What's Wrong With Apps


Ask yourself, how many new apps have you downloaded in the past 6 months and kept using for a prolonged period of time? The home screen has become a junkyard of apps and people just don’t download them anymore with the average American downloading zero apps per month. There are thousands of apps doing the exact same stuff in nearly the exact same way.

People ask what’s wrong with apps. What’s wrong is that they’re getting old. No one downloads them unless it’s Snapchat or Uber. There’s the slim chance of momentarily skyrocketing as Pokemon Go did capturing 55 million users in July but to be honest, it’s basically a one-in-a-billion chance (you can forget the classic million). People use apps that already exist and the market for new ones is maturing. In the past 5 years, if you look at the percentage of VC-backed apps with “app”, “mobile”, “social” or “online” in their descriptions, the trend is clearly declining.

Whats wrong with apps

The same thing that happened with browsers is happening to apps. Since the mid 1990s, browsers were the new place for reading news, searching topics, acquiring and sharing information, and producing content. When Chrome came out in 2008 to overtake the browser market, it wasn’t really about the browser anymore; it was what happened within the browser with services such as Facebook. Now, it’s not about the apps anymore, it’s what’s happening within the apps. And these apps are messaging apps.

Business Insider reports that messaging apps are now bigger than social networks. Both Messenger and WhatsApp have over a billion users and WeChat isn’t far behind. Next time you’re in a crowd, take a look at how many people use messaging apps compared to other apps. Information tends to go where people are, and right now people are in messaging apps.

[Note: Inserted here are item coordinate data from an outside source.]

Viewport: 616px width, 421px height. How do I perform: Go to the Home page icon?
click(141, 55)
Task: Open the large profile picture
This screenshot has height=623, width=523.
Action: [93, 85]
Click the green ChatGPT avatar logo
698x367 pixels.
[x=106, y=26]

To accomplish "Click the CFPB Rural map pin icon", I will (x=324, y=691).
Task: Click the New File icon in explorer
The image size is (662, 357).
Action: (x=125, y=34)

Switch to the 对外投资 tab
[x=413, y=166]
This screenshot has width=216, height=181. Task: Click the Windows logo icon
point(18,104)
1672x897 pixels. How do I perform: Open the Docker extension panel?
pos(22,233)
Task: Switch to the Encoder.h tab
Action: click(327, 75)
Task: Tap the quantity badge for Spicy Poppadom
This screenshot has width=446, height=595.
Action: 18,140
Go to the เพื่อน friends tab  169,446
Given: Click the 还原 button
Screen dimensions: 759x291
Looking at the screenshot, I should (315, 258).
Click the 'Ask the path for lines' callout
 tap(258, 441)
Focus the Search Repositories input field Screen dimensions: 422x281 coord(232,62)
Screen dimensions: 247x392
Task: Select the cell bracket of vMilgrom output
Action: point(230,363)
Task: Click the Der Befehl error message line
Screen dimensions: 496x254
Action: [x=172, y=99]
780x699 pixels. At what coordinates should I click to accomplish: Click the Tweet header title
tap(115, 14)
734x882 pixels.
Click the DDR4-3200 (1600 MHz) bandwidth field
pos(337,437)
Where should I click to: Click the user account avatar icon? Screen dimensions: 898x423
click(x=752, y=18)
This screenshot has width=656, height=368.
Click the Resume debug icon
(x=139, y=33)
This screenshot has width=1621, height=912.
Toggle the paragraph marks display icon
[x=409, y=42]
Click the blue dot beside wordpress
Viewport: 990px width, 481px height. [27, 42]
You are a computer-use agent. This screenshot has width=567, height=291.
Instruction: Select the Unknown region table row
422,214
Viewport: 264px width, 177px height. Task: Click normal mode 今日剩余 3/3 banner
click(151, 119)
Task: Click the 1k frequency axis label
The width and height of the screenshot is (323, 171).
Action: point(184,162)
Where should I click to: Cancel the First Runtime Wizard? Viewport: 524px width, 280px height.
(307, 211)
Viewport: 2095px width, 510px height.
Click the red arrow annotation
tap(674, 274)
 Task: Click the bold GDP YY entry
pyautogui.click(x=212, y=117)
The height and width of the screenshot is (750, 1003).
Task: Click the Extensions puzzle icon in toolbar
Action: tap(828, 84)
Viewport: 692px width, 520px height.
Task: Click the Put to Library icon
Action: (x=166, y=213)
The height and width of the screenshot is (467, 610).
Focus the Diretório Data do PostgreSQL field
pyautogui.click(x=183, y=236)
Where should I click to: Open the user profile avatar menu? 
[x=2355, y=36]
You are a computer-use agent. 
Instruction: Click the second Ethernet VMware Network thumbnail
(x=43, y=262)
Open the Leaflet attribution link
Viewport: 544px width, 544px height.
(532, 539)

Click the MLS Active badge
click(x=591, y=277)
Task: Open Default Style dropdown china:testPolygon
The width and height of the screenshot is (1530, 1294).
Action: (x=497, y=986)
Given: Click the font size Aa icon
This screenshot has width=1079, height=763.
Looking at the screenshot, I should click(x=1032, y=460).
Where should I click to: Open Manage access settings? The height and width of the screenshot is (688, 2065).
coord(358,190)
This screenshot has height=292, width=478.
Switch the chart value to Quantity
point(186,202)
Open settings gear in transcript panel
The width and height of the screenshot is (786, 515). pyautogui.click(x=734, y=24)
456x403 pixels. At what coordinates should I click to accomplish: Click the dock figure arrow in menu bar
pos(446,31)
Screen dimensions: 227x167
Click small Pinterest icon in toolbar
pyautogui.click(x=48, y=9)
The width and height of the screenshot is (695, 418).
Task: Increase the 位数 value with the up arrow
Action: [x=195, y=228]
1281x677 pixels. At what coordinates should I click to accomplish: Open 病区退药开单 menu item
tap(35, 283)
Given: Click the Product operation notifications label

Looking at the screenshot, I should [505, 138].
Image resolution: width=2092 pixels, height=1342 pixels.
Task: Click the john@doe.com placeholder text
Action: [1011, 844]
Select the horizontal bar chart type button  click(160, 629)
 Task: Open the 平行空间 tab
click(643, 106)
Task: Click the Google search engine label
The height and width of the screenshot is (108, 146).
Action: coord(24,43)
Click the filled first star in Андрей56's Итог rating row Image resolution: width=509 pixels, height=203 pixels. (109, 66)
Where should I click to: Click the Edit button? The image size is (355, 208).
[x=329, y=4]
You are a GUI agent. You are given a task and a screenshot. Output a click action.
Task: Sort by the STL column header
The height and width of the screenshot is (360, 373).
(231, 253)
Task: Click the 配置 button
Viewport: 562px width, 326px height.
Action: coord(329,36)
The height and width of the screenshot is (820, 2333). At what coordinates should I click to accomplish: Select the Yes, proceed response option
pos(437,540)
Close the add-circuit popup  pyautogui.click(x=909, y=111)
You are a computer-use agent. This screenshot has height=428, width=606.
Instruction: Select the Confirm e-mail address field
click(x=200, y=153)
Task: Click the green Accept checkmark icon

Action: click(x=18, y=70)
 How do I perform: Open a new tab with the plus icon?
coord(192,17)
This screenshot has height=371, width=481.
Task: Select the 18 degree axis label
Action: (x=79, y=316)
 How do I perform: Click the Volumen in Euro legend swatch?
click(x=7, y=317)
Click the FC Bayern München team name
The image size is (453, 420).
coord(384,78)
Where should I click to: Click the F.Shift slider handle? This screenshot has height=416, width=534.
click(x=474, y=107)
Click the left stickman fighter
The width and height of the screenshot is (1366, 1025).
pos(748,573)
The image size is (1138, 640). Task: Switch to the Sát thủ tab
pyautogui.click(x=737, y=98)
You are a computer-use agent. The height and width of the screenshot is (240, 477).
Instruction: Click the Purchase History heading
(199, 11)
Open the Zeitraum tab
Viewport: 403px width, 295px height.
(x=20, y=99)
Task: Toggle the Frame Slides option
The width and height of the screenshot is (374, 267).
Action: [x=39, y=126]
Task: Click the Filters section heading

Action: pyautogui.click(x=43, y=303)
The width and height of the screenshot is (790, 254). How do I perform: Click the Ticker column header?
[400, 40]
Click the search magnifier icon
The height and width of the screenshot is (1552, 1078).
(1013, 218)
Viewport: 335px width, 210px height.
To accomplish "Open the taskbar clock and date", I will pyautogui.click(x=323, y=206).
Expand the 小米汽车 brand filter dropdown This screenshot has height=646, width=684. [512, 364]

One way information is spread through these apps are bots. In the past few years, there’s been a lot of talk on bots being the new apps. I’m not going to list all the reasons as there’s plenty of resources online to explore. Some, on the other hand, say chatbots are not the new apps through reasoning contradicting this very post. Some say, again, that they are. And so on… I just want to highlight the inevitable trend by looking at the big picture.

Maybe bots aren’t the new apps and they shouldn’t be. Just like Myspace, Facebook and Youtube weren’t the new browsers. Why can’t bots just be the new bots? No matter which side of the fence you are, you have to admit that something’s changing and it’s changing fast. Bots are here to stay, whether you like it or not. We just don’t know exactly how we’ll be using them.